**DATA FOR ANALYSIS**
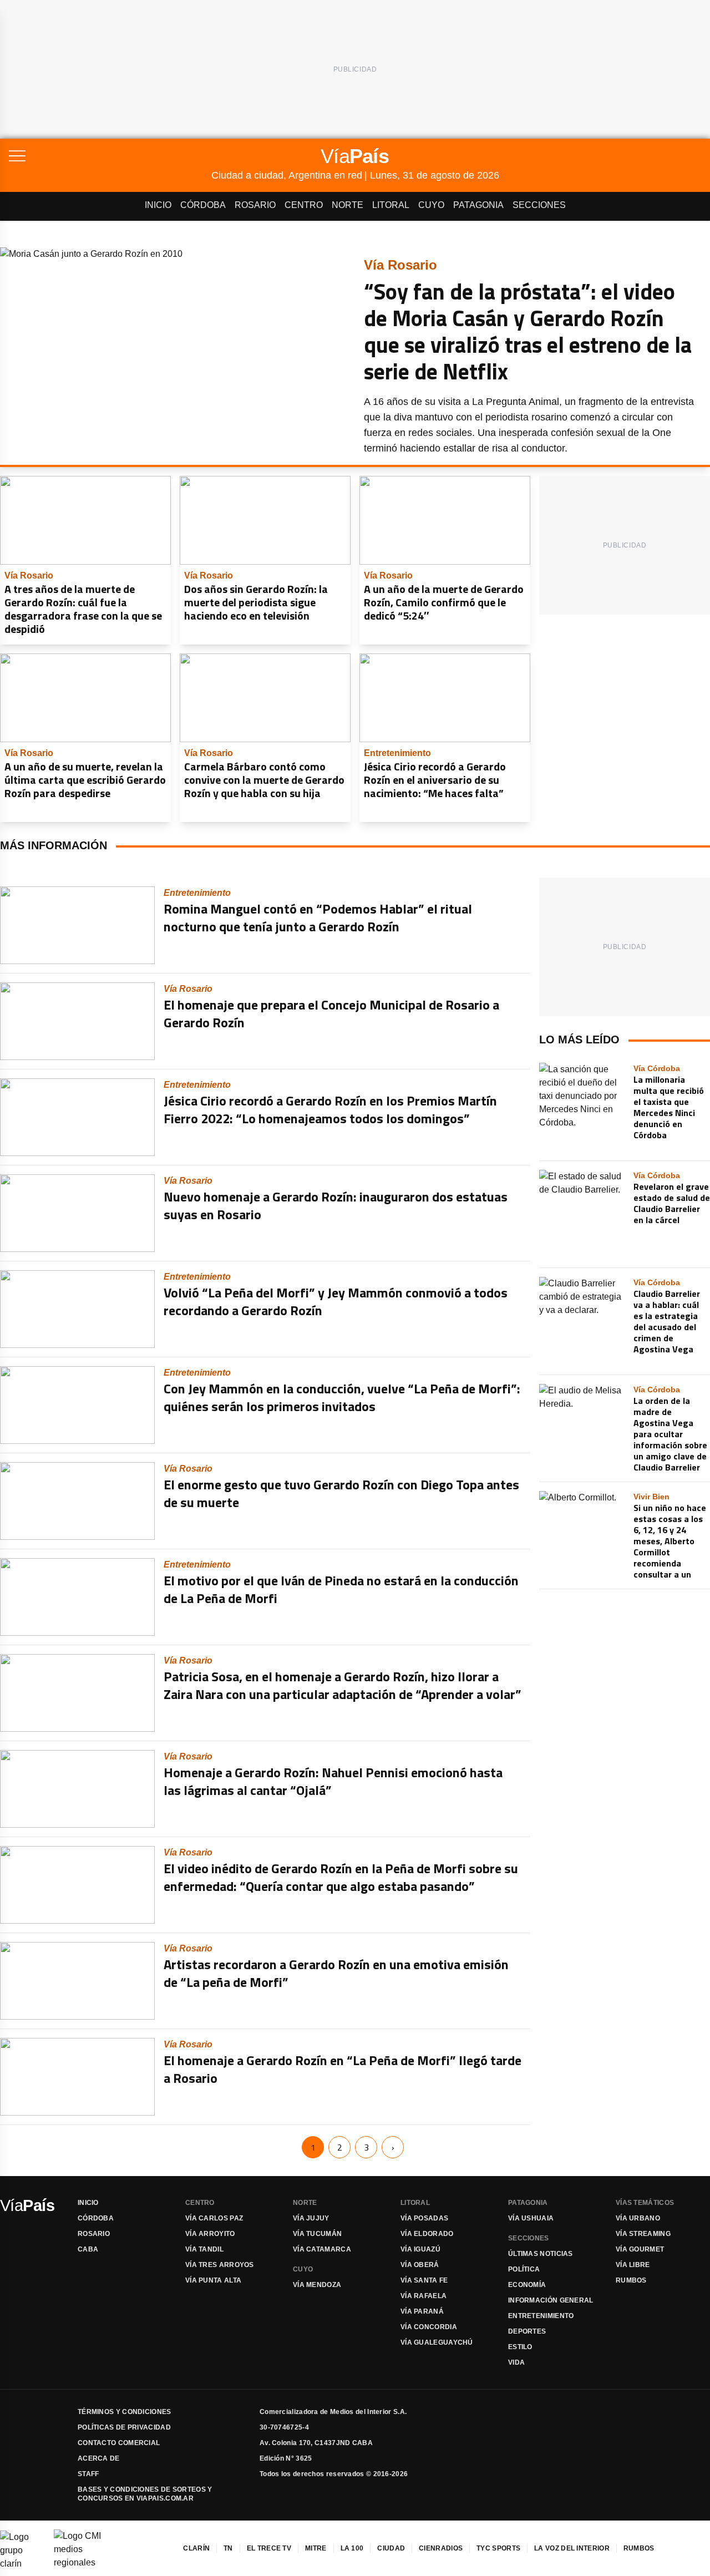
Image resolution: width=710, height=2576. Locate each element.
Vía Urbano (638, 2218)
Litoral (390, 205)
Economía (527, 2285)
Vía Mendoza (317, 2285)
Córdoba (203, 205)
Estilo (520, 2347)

==

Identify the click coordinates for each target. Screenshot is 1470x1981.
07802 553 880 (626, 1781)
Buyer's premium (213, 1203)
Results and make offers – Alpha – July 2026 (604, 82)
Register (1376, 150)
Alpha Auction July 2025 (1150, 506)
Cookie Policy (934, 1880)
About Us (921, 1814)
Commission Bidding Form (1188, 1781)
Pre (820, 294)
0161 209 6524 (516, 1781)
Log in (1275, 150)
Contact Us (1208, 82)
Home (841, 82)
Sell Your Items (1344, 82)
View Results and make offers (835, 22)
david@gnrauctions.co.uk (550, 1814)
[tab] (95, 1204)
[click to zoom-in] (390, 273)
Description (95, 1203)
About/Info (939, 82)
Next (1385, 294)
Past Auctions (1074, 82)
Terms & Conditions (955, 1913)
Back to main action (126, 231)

**WHAT IS REQUIRED**
Above are the entries. Copy exactly the part that opens with the line containing "[tab] (95, 1204)" and closes with the line containing "Back to main action (126, 231)", and no more.

**ANSWER FOR THE TASK**
[tab] (95, 1204)
[click to zoom-in] (390, 273)
Description (95, 1203)
About/Info (939, 82)
Next (1385, 294)
Past Auctions (1074, 82)
Terms & Conditions (955, 1913)
Back to main action (126, 231)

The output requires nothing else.